Figure 6.. Myosin or adhesion asymmetry is sufficient to induce turning.
(A) The trajectories of a set of cells that were asymmetrically exposed to calyculin locally on the left side of the cell during the portion of the trajectory marked in red. Local calyculin exposure induced cells to turn away from the side of upregulated myosin II activity. Trajectories start at squares and proceed from left to right. Each color indicates a different cell. (B) Images of a single cell crossing a boundary between a 2% RGD normal adhesion substrate (light) on to a 0.04% RGD low adhesion substrate (dark), causing the cell to turn toward the high adhesion side of the cell when adhesion at the rear becomes unbalanced. Scale bar indicates 10 μm. (C) Trajectories of a set of cells crossing a boundary of normal adhesion density (2% RGD) to low adhesion density (0.04% RGD) on the bottom and from low adhesion density to normal adhesion density on the top. Start positions are marked with small squares, dashed lines indicate trajectories after hitting boundary. All trajectories are centered on the boundary collision point marked with circle. Cells either reflect off the adhesion boundary or refract towards the side of higher adhesion, where the change in direction is dependent on the incident angle with the boundary. Scale bar on bottom indicates distance in microns.
Figure 7.
Figure 7.. Schematic of mechanical actions underpinning cell turning.
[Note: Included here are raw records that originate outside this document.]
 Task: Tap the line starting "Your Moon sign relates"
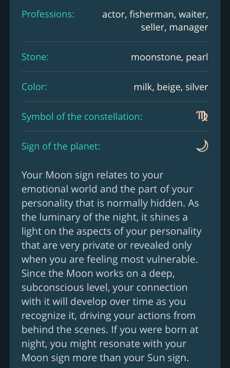pos(92,176)
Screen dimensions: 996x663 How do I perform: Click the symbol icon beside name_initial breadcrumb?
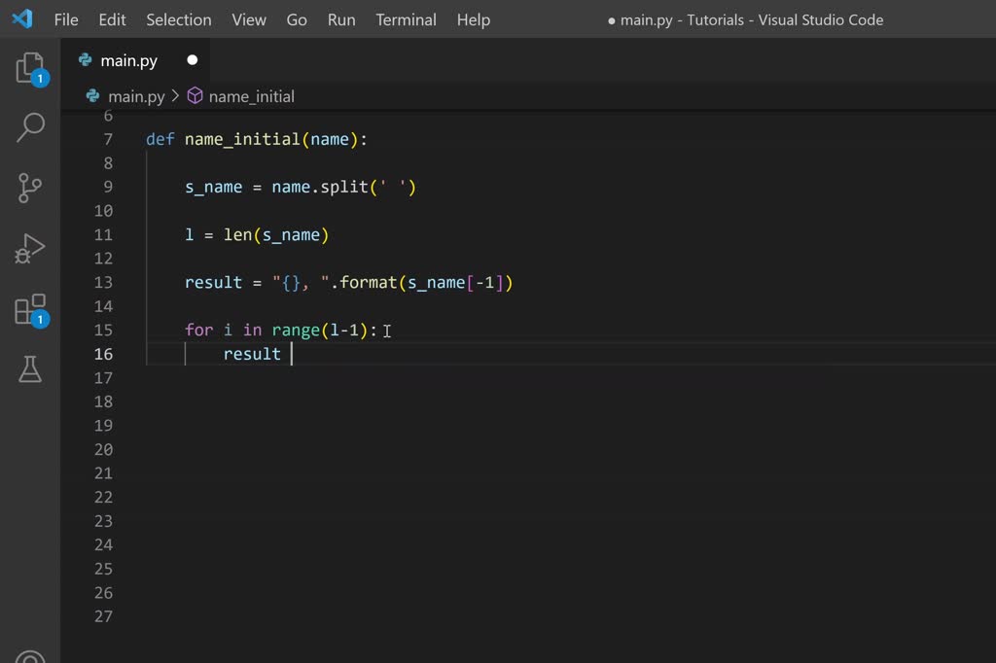195,96
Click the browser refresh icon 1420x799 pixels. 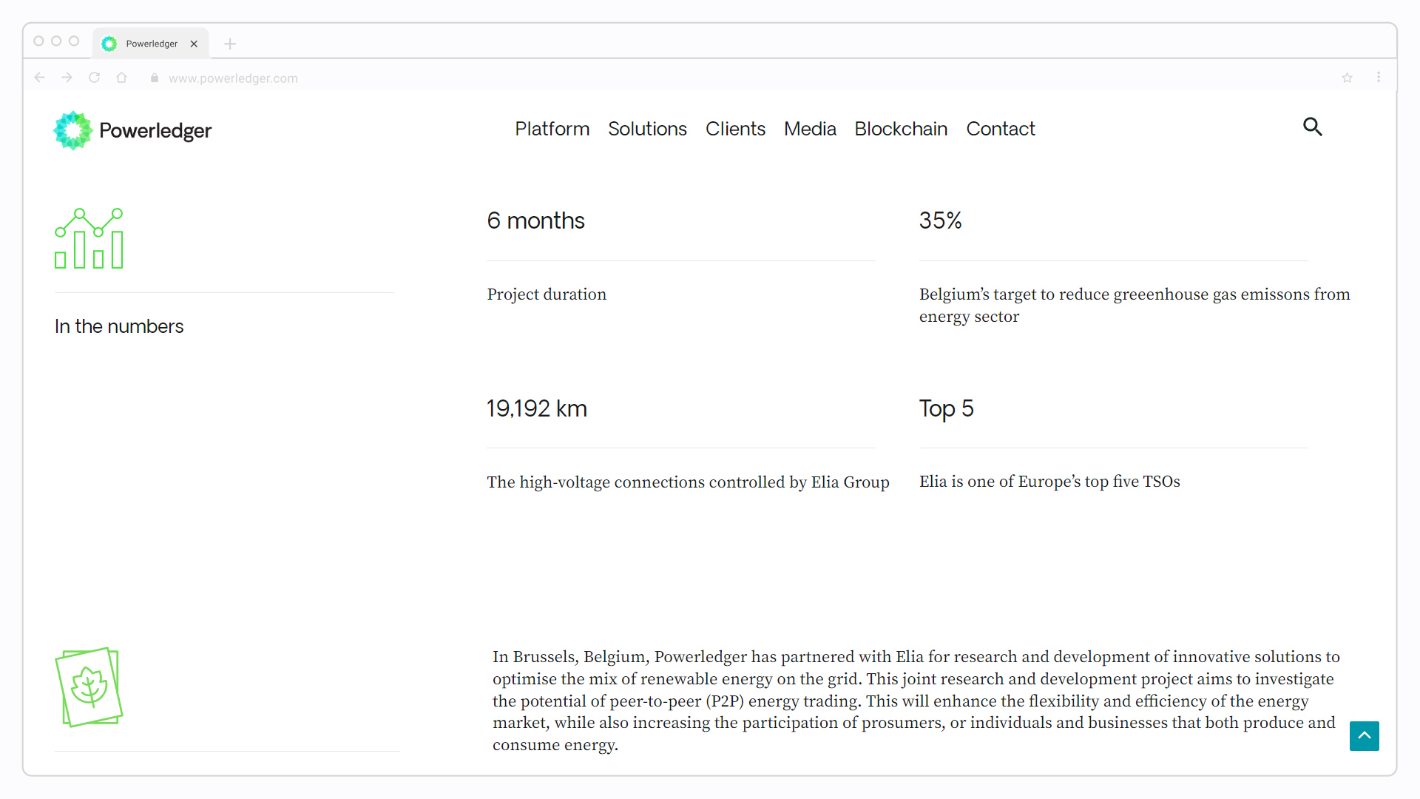94,78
A mechanical model of cell turning in keratocytes. (left panel) The act of turning creates the “centrifugal” accumulation of myosin bound to the actin filaments to the outer side of the cell. (center panel) Myosin accumulation on the outer side of a turning cell, increases local myosin contractility and the centripetal flow of actin slipping over the substrate on the outer side of the cell driving turning. Typical actin meshwork flow from the substrate’s frame of reference is shown. Positive connectors indicate positive feedback between asymmetric actin flow and myosin accumulation. (right panel) Increased myosin contractility and actin flow on the outer side of the turning cell breaks adhesions on the outer edge of the cell (SLIP), weak traction forces (colored vectors) and further promoting the centripetal sliding of the outer actin network over the substrate and consequently turning. Conversely, STICK conditions on the inner side of a turning cell, create strong adhesion and large traction forces. Pinching traction forces perpendicular to the direction of movement are asymmetric. Traction forces at the leading edge are propulsive, and at the rear – resistive. Thus, the elevated contractility and flow on the outer edge inhibit the formation of strong adhesion on the outer edge, which would otherwise inhibit turning (Negative connectors indicate double negative feedback between asymmetric actin flow and adhesion strength). The traction forces and asymmetric adhesions are explained further in Box 1.